The windows of the Wigtown County Buildings are also being decorated with paper cutouts, creating vivid stained glass-like silhouettes which explore the life and character of the town.
At the same time performance artist Alice Francis will be introducing audiences to her new creation “The Cleaner”, while Caroline Dalton uses beautifully made models to explore the impact which scale has on our perceptions.
Jim Buchanan has been fascinated with labyrinths ever since he was a child and used to create them on the sandy beaches where he grew up in the west of Ireland.
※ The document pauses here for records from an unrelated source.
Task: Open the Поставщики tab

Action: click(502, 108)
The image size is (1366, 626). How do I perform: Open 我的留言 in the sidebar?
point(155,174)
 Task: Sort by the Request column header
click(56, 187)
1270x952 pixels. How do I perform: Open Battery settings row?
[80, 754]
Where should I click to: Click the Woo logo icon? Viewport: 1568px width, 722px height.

Nowadays he is increasingly interested in the benefits they can bring for health and wellbeing, and works with a Canadian children’s hospital, where he has created light labyrinths which are used for therapy with young patients. His art has a worldwide reputation and he has created permanent and temporary labyrinths across the UK and overseas.
Visitors to Spring Fling will be able to see four specially-created temporary labyrinths at the Crichton Campus in Dumfries – which was once a hospital for people with mental illness.
Jim said: “I will be creating a series of labyrinths one will be around 25 metres across, made using five tons of sand, in a large courtyard area.
“Two will be delicate, indoor pieces, one in salt and the other in sugar. These are part of my ongoing exploration of the physiology of the human body.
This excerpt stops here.